*TEXTE*
● ● ●

La seconde [institution] à naître fut, pour la première fois, cette chose qu’on appela « législation ». Auparavant, les lois n’étaient pas faites. Les lois étaient considérées comme découvertes et appliquées à tous exactement de la même manière. Ces lois que j’ai mentionnées au tout début : comment la propriété est établie. Ce n’était pas là des lois créées par quelqu’un, c’était des lois naturelles. Naturelles au sens où, si on veut éviter le conflit, alors voilà les lois naturelles, et elles ne peuvent être différentes, sinon il y aura conflit. Mais désormais, avec l’établissement de rois absolus, on a une situation où on peut faire des lois, inventer des lois. Vous devez faire ceci ou cela. Vous avez telle ou telle obligation.

Ainsi, fiscalité et législation vinrent à exister. D’abord bien sûr en faible portions, pas de fiscalité massive, et pas de législation lourde, mais lentement, lentement, l’impôt sera prélevé et les taxes seront augmentées et lentement, lentement, les lois seront faites. Et bien entendu, les lois seront faites évidemment pour bénéficier au dirigeant. Et la cour qu’il rassemble autour de lui.

Le roi René d’Anjou.

Et puis la dernière étape de l’évolution, qui nous rapproche de l’époque actuelle, est que le poste de roi est remis en cause par des gens divers. Surtout par les intellectuels. Dans le style : « Oui, mais n’est-ce pas là une violation du principe d’égalité devant la loi, s’il y a un seul gars, le roi, qui peut faire les lois ? N’est-il pas un privilégié ? N’y a-t-il pas désormais deux types de lois ? Les lois s’appliquant aux gens normaux, et les lois s’appliquant au roi ? Il est au-dessus de la loi s’appliquant aux gens normaux. Cela doit cesser ! C’est une violation des principes de justice ! »

● ● ●

Une série d'enregistrements:
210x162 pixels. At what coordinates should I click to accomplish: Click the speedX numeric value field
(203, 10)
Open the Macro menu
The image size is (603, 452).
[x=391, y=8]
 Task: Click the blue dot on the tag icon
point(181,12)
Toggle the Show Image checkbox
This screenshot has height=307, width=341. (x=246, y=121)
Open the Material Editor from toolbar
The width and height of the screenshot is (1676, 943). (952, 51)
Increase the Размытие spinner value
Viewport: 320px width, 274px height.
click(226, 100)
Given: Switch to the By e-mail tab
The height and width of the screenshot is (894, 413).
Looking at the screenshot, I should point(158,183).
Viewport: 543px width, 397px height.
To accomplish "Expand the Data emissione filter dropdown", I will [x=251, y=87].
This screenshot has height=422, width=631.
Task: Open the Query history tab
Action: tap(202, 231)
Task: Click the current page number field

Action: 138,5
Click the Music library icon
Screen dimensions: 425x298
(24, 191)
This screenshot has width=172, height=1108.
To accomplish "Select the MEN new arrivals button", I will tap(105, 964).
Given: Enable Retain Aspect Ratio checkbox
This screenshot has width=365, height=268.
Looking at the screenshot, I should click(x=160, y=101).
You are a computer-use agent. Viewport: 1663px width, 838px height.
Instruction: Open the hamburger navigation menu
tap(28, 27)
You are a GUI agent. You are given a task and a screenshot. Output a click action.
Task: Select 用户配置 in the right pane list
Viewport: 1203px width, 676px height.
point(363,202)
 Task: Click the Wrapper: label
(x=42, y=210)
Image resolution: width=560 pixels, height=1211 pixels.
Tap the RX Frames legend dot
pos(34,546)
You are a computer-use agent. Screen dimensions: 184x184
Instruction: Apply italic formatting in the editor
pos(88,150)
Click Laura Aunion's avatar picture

● ● ●

*CONSIGNES DE L'EXERCICE*
A. Retapez sans aucune modification le passage du texte sur la législation qui commence à « Ainsi, fiscalité et » et se termine à « autour de lui. ».
B. Reproduisez à l'identique les lignes des enregistrements, en commençant par celle qui contient « Task: Click the Wrapper: label » et en terminant à la fin des enregistrements, ces deux limites comprises.

*CORRIGÉ DE L'EXERCICE*
A.
Ainsi, fiscalité et législation vinrent à exister. D’abord bien sûr en faible portions, pas de fiscalité massive, et pas de législation lourde, mais lentement, lentement, l’impôt sera prélevé et les taxes seront augmentées et lentement, lentement, les lois seront faites. Et bien entendu, les lois seront faites évidemment pour bénéficier au dirigeant. Et la cour qu’il rassemble autour de lui.

B.
 Task: Click the Wrapper: label
(x=42, y=210)
Image resolution: width=560 pixels, height=1211 pixels.
Tap the RX Frames legend dot
pos(34,546)
You are a computer-use agent. Screen dimensions: 184x184
Instruction: Apply italic formatting in the editor
pos(88,150)
Click Laura Aunion's avatar picture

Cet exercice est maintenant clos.